Reputation: 1826
Here is what I am trying to do:
Azure DevOps pipeline task
- job: Git_Merge
steps:
- task: Bash@3
inputs:
filePath: merge.sh
env:
SOURCE_BRANCH: ${{ parameters.source_branch }}
TARGET_BRANCH: ${{ parameters.target_branch }}
merge.sh
#!/bin/bash
echo "SOURCE BRANCH IS $SOURCE_BRANCH"
echo "TARGET BRANCH IS $TARGET_BRANCH"
if [[ "$SOURCE_BRANCH" == "$TARGET_BRANCH" ]]; then
echo "Source and Target branch names are the same so no merge is needed."
exit
fi
echo "GIT CHECKOUT $TARGET_BRANCH"
git checkout "$TARGET_BRANCH"
echo "GIT STATUS"
git status
echo "GIT MERGE"
git merge "origin/$SOURCE_BRANCH" -m "Merge $SOURCE_BRANCH to $TARGET_BRANCH [skip ci]"
echo "GIT STATUS"
git status
echo "GIT PUSH"
git push origin
echo "GIT STATUS"
git status
Error
fatal: could not read Username for 'https://bitbucket.org': terminal prompts disabled
Upvotes: 1
Views: 101
Reputation: 5908
By default, when DevOps agent checks out your code, it doesn't store the credentials. That's why, when you do git push
, git tries to ask you for username and password, but there's no interactive terminal to read it from.

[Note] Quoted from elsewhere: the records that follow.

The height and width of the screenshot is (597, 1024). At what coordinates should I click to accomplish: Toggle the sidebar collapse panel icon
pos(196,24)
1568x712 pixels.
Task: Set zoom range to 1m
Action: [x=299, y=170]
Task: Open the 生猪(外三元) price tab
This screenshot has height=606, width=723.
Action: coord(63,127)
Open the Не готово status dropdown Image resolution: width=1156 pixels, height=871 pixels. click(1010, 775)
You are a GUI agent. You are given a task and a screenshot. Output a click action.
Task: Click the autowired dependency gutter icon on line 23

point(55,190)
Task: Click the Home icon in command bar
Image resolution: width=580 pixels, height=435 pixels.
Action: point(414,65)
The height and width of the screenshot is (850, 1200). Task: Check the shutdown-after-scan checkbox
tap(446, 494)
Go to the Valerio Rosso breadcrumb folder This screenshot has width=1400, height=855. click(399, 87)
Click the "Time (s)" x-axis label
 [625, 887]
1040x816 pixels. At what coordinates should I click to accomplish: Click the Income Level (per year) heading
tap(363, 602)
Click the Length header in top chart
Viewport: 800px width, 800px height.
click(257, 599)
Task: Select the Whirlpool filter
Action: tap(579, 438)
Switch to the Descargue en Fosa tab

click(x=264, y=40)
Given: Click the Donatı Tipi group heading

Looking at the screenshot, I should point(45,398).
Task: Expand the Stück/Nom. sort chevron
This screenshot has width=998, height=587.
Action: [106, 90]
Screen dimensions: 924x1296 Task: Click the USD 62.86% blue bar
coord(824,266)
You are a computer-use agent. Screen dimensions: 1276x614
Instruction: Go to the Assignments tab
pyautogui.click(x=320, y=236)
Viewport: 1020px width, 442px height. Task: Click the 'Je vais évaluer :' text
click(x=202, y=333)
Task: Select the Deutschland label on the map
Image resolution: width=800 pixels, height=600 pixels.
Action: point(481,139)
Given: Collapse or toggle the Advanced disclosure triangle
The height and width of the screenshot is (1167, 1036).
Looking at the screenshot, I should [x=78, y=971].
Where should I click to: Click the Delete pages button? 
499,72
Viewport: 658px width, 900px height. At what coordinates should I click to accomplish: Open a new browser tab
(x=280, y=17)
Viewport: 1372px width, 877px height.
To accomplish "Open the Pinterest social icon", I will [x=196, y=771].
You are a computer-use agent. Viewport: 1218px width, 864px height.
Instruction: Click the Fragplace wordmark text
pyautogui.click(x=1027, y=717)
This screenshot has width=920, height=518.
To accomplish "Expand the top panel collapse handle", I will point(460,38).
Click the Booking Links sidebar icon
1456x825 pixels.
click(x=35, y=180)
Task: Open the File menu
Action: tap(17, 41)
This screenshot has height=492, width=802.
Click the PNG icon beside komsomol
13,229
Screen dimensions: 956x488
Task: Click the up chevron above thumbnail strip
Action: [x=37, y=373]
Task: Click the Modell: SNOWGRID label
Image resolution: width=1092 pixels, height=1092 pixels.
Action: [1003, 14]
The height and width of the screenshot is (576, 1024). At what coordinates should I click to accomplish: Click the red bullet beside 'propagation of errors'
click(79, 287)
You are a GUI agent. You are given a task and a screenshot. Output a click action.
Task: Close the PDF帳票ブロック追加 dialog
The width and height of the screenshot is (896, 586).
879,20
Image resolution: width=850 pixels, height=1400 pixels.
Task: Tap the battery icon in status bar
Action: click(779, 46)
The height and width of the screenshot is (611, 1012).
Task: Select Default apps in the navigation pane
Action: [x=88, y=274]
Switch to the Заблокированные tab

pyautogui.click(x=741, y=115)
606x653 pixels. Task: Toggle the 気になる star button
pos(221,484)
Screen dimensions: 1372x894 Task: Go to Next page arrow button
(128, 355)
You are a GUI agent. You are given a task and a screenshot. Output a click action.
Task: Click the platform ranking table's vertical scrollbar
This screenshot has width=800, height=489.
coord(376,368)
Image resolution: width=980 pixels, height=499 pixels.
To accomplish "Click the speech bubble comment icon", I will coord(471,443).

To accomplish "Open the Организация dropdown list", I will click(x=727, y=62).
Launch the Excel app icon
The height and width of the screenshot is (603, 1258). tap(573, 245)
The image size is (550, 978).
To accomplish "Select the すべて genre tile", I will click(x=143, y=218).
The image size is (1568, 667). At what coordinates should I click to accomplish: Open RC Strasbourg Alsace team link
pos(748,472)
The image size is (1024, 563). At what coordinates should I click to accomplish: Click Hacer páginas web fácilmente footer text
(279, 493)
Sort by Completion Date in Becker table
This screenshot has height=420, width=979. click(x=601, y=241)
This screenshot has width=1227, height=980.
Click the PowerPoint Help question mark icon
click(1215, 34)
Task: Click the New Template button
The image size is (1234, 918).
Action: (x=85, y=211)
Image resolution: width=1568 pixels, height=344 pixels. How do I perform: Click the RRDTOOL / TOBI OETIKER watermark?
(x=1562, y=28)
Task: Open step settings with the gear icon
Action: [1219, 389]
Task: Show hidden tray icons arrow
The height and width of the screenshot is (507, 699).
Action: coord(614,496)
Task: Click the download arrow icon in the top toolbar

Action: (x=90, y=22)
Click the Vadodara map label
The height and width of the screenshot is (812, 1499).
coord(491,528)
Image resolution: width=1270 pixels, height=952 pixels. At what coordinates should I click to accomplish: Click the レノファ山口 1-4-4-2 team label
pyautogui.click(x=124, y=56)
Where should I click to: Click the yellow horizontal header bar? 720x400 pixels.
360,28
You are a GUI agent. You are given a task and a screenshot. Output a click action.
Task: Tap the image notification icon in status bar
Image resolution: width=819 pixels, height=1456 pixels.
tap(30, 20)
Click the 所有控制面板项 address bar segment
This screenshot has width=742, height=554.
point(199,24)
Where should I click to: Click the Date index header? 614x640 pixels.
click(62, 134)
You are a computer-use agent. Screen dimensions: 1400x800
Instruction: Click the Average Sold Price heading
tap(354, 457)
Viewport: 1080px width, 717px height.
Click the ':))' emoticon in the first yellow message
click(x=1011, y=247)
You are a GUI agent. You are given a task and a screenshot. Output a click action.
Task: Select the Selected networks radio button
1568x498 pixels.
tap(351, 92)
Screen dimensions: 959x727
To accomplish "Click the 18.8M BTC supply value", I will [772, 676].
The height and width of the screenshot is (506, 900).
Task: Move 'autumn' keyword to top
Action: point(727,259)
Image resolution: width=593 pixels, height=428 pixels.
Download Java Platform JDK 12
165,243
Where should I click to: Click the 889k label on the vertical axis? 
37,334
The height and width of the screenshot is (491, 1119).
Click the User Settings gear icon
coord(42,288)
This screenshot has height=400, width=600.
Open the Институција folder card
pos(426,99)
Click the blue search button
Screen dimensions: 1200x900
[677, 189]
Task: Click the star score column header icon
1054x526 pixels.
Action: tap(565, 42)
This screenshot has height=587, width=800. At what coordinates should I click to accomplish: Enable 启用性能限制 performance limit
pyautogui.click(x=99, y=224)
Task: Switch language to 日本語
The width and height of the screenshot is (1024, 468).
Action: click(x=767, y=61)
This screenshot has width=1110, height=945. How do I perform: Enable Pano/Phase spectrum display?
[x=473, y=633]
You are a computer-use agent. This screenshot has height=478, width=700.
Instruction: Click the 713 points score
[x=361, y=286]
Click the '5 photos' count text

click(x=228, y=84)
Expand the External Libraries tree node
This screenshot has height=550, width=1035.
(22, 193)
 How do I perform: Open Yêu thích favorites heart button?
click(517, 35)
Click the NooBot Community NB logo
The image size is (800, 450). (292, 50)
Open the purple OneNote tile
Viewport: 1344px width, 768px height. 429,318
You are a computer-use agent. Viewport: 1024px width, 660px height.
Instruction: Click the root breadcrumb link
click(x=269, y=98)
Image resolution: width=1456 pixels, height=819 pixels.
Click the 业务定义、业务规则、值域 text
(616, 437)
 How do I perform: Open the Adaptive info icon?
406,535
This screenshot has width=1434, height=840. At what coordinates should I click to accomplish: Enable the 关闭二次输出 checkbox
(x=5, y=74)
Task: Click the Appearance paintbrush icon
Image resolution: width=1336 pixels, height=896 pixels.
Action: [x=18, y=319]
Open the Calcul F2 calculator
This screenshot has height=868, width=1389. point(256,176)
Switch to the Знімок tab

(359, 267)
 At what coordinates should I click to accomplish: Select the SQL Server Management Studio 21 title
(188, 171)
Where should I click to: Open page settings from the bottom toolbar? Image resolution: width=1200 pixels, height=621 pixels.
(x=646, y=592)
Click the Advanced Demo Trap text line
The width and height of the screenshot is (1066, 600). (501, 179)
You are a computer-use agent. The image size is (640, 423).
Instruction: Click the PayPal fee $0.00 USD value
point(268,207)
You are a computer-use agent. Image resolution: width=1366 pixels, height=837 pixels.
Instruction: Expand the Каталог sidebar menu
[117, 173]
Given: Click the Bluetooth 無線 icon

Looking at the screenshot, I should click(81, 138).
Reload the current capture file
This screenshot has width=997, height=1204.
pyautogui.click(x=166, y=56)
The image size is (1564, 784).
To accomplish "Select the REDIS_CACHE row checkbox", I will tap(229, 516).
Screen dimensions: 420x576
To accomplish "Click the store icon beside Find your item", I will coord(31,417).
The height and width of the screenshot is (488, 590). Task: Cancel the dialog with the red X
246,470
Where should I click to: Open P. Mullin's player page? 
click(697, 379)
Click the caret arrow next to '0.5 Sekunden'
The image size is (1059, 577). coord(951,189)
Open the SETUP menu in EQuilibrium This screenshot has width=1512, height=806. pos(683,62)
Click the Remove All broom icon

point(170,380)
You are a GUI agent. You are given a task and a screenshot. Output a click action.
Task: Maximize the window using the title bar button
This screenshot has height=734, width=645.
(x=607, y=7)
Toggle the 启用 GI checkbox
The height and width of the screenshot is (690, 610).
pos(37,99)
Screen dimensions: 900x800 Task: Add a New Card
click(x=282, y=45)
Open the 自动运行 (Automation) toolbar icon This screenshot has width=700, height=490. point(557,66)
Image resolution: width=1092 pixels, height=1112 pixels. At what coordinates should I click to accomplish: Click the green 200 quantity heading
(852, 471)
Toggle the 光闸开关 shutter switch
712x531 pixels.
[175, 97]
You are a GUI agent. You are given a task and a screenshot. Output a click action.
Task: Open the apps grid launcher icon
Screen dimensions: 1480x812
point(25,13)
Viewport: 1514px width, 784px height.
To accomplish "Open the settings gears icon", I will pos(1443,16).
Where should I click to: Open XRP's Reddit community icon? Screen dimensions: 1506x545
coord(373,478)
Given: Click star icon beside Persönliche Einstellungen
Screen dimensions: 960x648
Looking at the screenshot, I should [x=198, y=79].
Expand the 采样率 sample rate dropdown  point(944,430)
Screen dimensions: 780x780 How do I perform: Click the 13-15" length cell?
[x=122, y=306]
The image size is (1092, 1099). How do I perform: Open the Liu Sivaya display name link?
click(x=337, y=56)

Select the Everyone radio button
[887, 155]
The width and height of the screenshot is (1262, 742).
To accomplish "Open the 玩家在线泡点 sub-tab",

To store the credentials, use checkout
task explicitly, as the first step:
steps:
- checkout: self
persistCredentials: true
You might also need to configure user.email
and user.name
to be able to commit:
- pwsh: |
git config user.email ${{variables['user.email']}}
git config user.name ${{variables['user.name']}}
displayName: configure git credentials
After that, git commands should work as expected.